If the Aachim are overly proud, the Faellem noble to the point of folly and the Old Human excessively mediocre, then the Charon could be said to feel too deeply, love too strongly.

The void had stripped away all of our humanity. When we followed the Way back to Aachan, we gained power, a world, and the chance to rediscover our culture. I had a duty, to oppose Faelamor, to keep my people alive, for none of us could believe that the Faellem would resist a device as powerful as the golden flute if it meant survival or extinction for their species. That duty I would fulfil, whatever the cost. And the cost turned out to be great for both of us.

 

 _I could not stand it. Every moment of my existence, she was there. Always a step behind me or around the next corner, waiting. She learned my patterns fast, and she was a powerful scryer. She pierced my illusions like soap bubbles; and I the most powerful illusionist on Santh. I was the best of them, and if the greatest of the Faellem could be so easily matched by one of the Charon, then our ancestors had been right, all those years ago._

 _She was a shadow, larger and statelier, but always there, always with fingers reaching for me.
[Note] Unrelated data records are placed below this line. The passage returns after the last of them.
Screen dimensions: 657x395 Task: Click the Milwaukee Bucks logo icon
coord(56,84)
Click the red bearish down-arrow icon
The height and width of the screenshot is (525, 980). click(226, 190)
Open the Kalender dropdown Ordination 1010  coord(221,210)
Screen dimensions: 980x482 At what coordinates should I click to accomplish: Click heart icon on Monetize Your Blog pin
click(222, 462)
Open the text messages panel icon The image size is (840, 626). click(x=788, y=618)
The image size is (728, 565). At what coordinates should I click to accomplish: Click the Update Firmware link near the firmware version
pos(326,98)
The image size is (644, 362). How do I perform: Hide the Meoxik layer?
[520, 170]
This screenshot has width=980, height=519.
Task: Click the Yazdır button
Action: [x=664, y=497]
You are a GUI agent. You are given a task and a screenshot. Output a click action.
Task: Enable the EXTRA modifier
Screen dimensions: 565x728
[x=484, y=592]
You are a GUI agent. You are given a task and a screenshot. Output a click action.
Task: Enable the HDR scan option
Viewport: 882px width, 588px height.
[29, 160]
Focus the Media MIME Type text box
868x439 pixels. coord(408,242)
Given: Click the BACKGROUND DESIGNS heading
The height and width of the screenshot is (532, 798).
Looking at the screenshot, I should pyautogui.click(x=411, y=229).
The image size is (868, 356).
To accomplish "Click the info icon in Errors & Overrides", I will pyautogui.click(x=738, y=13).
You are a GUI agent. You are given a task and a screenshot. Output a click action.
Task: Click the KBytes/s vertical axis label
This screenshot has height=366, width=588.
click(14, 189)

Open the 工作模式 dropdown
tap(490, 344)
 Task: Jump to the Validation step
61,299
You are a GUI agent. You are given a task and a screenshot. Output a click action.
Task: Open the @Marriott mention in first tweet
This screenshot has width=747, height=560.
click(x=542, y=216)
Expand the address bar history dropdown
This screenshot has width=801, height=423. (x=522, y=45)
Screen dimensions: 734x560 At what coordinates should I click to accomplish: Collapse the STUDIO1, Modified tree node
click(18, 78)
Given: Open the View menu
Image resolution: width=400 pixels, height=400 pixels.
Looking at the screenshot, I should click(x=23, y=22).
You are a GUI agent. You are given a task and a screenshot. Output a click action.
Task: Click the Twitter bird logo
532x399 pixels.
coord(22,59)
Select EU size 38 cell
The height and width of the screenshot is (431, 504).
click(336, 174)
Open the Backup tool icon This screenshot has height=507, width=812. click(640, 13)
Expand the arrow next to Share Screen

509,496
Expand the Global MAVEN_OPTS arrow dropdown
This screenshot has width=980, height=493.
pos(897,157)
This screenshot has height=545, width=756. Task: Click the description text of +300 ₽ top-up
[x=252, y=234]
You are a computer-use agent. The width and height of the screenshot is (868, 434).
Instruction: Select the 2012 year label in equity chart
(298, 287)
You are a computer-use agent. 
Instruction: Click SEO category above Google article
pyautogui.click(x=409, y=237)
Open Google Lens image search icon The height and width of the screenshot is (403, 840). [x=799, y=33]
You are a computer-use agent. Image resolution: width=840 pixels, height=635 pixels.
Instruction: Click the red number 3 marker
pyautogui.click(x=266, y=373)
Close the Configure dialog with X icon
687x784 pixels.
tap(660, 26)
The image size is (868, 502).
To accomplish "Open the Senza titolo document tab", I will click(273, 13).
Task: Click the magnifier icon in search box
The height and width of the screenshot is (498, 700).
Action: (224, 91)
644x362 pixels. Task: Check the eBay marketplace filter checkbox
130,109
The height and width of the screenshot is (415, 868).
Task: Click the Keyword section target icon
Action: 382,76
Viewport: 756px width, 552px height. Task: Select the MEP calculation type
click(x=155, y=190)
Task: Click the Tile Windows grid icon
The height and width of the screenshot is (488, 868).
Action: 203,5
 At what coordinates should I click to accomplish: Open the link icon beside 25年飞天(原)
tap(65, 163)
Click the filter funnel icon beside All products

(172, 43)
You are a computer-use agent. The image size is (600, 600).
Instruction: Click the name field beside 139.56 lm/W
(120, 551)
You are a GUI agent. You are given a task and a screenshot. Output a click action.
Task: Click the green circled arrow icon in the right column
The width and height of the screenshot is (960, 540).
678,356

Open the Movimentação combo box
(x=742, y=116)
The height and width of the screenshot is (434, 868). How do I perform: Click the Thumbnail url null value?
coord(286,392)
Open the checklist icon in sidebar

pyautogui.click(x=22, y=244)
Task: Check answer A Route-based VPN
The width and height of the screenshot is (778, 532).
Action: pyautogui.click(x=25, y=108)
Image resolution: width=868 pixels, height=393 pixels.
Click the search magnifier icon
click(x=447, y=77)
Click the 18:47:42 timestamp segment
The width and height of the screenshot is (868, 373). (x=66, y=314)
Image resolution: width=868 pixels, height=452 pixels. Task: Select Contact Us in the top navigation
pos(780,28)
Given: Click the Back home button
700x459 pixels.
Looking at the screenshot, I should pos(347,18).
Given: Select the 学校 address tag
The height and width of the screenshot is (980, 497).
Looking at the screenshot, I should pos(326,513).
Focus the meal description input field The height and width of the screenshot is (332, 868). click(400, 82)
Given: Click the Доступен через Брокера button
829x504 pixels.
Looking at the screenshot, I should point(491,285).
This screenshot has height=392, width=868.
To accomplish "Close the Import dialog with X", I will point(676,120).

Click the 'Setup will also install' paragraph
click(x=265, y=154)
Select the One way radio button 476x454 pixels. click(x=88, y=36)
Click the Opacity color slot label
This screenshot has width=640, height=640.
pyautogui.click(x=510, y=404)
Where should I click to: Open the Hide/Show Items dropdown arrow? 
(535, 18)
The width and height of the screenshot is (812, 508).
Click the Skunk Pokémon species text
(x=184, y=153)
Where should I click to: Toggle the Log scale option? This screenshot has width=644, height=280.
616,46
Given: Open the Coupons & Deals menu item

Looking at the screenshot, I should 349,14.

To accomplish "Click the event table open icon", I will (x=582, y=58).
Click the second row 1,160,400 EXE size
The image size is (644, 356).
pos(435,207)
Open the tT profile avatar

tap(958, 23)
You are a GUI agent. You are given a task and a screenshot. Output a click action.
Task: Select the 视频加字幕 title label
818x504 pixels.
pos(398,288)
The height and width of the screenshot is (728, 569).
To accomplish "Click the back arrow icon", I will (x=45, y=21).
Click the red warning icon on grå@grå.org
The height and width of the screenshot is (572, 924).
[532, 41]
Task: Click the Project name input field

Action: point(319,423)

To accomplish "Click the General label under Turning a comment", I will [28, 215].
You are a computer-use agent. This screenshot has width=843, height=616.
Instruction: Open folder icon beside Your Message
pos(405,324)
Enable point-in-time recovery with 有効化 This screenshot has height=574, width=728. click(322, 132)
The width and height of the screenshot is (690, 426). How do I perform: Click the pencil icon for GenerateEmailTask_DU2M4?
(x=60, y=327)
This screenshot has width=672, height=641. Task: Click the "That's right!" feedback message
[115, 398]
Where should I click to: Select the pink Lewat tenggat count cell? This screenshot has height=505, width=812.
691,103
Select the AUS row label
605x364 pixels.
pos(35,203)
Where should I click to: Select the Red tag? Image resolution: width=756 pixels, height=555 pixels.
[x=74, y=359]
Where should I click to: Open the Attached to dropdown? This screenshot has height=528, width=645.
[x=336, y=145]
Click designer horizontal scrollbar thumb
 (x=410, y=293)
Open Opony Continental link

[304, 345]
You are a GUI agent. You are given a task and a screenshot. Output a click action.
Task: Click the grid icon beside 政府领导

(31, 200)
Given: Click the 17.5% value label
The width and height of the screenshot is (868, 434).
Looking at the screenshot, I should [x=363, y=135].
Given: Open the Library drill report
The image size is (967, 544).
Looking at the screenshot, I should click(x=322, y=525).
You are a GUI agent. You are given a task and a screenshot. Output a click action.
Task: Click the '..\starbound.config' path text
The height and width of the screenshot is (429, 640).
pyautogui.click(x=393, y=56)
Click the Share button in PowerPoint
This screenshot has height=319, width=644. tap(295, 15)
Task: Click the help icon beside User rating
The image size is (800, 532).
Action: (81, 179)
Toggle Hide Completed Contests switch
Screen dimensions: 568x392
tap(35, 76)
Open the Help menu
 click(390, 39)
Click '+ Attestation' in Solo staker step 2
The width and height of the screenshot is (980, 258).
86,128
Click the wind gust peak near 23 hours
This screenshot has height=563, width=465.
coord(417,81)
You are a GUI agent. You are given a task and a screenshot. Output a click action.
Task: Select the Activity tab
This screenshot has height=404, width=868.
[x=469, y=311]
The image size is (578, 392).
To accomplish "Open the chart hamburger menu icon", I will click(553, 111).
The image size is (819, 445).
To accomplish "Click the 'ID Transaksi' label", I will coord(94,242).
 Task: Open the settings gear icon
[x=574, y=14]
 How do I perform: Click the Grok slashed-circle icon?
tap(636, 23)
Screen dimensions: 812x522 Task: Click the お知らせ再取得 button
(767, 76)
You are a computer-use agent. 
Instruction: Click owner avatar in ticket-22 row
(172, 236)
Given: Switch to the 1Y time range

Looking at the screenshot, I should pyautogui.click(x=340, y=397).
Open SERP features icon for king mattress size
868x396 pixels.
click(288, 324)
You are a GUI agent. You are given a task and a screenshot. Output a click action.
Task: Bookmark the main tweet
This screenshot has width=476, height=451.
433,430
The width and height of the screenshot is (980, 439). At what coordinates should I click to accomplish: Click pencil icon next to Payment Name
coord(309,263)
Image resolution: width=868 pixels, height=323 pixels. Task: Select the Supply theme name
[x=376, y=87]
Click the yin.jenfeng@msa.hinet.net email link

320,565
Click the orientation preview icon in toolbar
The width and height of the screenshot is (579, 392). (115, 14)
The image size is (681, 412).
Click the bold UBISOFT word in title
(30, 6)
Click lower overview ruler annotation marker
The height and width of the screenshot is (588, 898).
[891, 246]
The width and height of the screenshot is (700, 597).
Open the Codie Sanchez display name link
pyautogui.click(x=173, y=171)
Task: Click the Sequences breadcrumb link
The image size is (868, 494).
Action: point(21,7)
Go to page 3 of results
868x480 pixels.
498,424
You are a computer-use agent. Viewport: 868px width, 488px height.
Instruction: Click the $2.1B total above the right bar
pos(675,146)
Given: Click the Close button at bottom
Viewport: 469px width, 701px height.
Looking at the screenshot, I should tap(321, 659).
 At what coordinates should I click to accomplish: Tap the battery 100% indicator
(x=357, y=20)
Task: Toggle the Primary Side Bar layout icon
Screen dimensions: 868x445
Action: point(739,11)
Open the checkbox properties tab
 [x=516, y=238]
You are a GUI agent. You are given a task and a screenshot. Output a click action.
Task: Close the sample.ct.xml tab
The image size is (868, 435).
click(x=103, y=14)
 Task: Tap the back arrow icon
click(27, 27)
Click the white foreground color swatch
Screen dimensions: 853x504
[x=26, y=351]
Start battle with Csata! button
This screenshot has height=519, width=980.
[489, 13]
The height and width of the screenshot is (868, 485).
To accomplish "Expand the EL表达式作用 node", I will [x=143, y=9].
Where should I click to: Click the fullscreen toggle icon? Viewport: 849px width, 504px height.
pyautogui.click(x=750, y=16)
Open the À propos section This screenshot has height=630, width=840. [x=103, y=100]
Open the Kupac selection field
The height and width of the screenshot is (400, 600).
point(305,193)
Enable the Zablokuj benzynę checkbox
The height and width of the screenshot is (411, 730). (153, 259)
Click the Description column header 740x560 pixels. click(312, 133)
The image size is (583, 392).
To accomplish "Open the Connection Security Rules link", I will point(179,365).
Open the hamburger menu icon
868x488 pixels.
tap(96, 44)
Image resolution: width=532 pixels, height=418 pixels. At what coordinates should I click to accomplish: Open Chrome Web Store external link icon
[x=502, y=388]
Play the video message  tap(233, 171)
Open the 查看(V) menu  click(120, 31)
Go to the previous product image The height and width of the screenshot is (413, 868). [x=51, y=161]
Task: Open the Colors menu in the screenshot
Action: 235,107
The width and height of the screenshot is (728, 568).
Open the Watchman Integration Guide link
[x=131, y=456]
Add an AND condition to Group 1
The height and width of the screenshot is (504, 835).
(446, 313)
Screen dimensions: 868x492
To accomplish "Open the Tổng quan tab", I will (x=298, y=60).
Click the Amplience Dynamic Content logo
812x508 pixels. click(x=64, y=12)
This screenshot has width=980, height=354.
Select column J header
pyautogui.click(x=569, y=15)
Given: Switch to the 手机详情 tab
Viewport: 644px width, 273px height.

I could do nothing, not walk or eat or drink or sleep without shrouding myself in an illusion that she could break at any moment. I was hunted, and I hated it. I hated her. She knew that to take the freedom of the Faellem was to take everything from them._

 

It became something of a game, or perhaps a challenge. She would conceal herself in new ways, inventive ways – a truly magnificent illusionist, and I would scry for her. I would search for her patterns and her auras, however concealed they were, and I would probe at those shields until they collapsed in on themselves and her frustration flared into my mind like the stab of a knife. I often wondered whether she felt my glee on the other end. It was seldom that I managed to find an opponent who was so very equal to me. Sometimes she concealed herself for weeks or months at a time, but I always found her.

And then a chill winter’s night in Tiksi, and we built our tower of illusions on the rift.

There were whispers of her on the wind as I travelled, traces of her heading back toward Mirrilladell, but I could not pinpoint her. It had been months since I had known for sure, and I was growing restless with it, determined. Shuthdar had vanished once again, more beast than man, and I followed her fading scent in the hope that both of them were somehow headed to that vast, wooded place.

 

 _Mirrilladell was on my horizon, the closest thing to a home I had on Santhenar. The Faellem are people of the forest. Our structures are basic, and rely upon the canopy of the trees, as our diet relies on what we can hunt and gather. Essentially, we are tribes-people, but we are not nomadic. I did what I had to do, followed the path of Shuthdar and his enemies, cloaking myself in such illusions that I was invisible. Sometimes I almost fooled myself that I didn’t exist._

 _But I never fooled her. Everywhere I walked, pursued; every illusion I cast, shattered. When aftersickness took me as it inevitably did, and my defences collapsed, I felt her presence laughing at me, mocking my weakness._

 _I was euphoric on the return journey to Mirrilladell, having felt not a flicker of Yalkara’s aura for two months, long enough that I felt almost free. I watched the sun set upon the hills from a tavern in Tiksi, having decided, just for a night, to take a bed and a bath – Old Human commodities that those of my kind usually do not bother with._

 _A dinner of roast meat and vegetables, a roaring fire in the hearth, a soft, high backed chair supporting my weight. The thought of home, of others of my kind, of being able to drop my defences, truly drop them, because there were others to do it within the camp._

 _It was that thought that weakened me, I believe, in this place of warmth and comfort. I was so very close, and surely she could not be scrying for me right at that very moment. The last time I had felt her presence was on the other side of the country. My illusions and protection crumbled around my shoulders and fell from my form like a shed skin._

 

I was so close that I felt it. Her aura blazed, lit up the night. My head turned. I laughed, and it rumbled through the air with my Art, and straight at her, to her. I could not see her, but I felt despair, quickly followed by fury. She erupted in a swirl from the tavern door, out into the night where I stood.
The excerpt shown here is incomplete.